San Diego-based Ambit Biosciences Corp. recently upped its initial public offering proposal, raising it to $86.3 million as opposed to the $57.5 million it filed for in February.
The amended prospectus is the result of the termination of an agreement with Astellas Pharma Inc., a Japanese pharmaceutical company, said Ambit spokesman David Schull in an email. The company submitted the amended regulatory filing March 28.
In 2009, Ambit Biosciences partnered with Astellas Pharma Inc., to develop its lead drug candidate, a cancer drug called quizartinib. The drug was in clinical trials in patients with acute myeloid leukemia. Astellas paid an upfront fee of $40 million to collaborate on the drug development.

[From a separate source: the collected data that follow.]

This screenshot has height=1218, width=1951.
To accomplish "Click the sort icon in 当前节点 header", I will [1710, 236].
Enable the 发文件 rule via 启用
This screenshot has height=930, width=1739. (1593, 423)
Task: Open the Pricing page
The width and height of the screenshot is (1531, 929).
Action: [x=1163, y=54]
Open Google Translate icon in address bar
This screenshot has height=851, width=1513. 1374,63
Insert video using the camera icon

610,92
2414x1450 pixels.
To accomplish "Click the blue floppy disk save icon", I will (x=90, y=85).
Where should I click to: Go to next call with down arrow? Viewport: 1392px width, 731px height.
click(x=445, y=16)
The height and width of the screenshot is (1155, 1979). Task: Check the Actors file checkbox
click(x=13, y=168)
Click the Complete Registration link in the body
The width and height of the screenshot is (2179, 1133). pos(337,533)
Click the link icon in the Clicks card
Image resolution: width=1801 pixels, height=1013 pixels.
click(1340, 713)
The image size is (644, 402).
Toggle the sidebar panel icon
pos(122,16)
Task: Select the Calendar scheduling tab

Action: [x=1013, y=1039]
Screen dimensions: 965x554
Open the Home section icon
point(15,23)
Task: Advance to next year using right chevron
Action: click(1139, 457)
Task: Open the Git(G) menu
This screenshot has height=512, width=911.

But despite presenting positive data from the outcomes of a Phase II trial, on March 12, the companies announced that the collaboration will end this September.
“While our decision is based on strategic reasons, we are proud of our collaborative work with Ambit, and we are committed to working with Ambit on a smooth transition,” said Yoshihiko Hatanaka, President and CEO of Astellas in the statement.
Ambit said in the company’s February 20 prospectus that it planned to use the original $57.5 million to promote three drugs — particularly its lead drug candidate, quizartinib. Following the termination of the agreement with Astellas, it still plans to advance clinical trials for the cancer drug.
“We are fully committed to moving forward with the Phase 3 clinical trial plan and look forward to advancing this important drug candidate toward approval,” Michael Martino, president and CEO of Ambit Biosciences, said in the March 12 statement.
This isn’t the first time that Ambit Biosciences has considered raising $86 million. In June 2011, the company withdrew its request with the U.S. Securities and Exchange Commission to raise about $86 million through an initial public offering. It said in a regulatory filing that the IPO would have been a discretionary financing, and that the terms available at the time in the marketplace weren’t attractive enough to proceed.
The company has applied to list its common stock on the Nasdaq under the symbol AMBI. The joint book-running managers for the current offering are Citigroup and Leerink Swann. In addition, BMO Capital Markets is acting as lead manager and Robert W. Baird & Co. Inc. is acting as co-manager.
— Meghana Keshavan
(This is an updated version of an earlier news item from this morning.)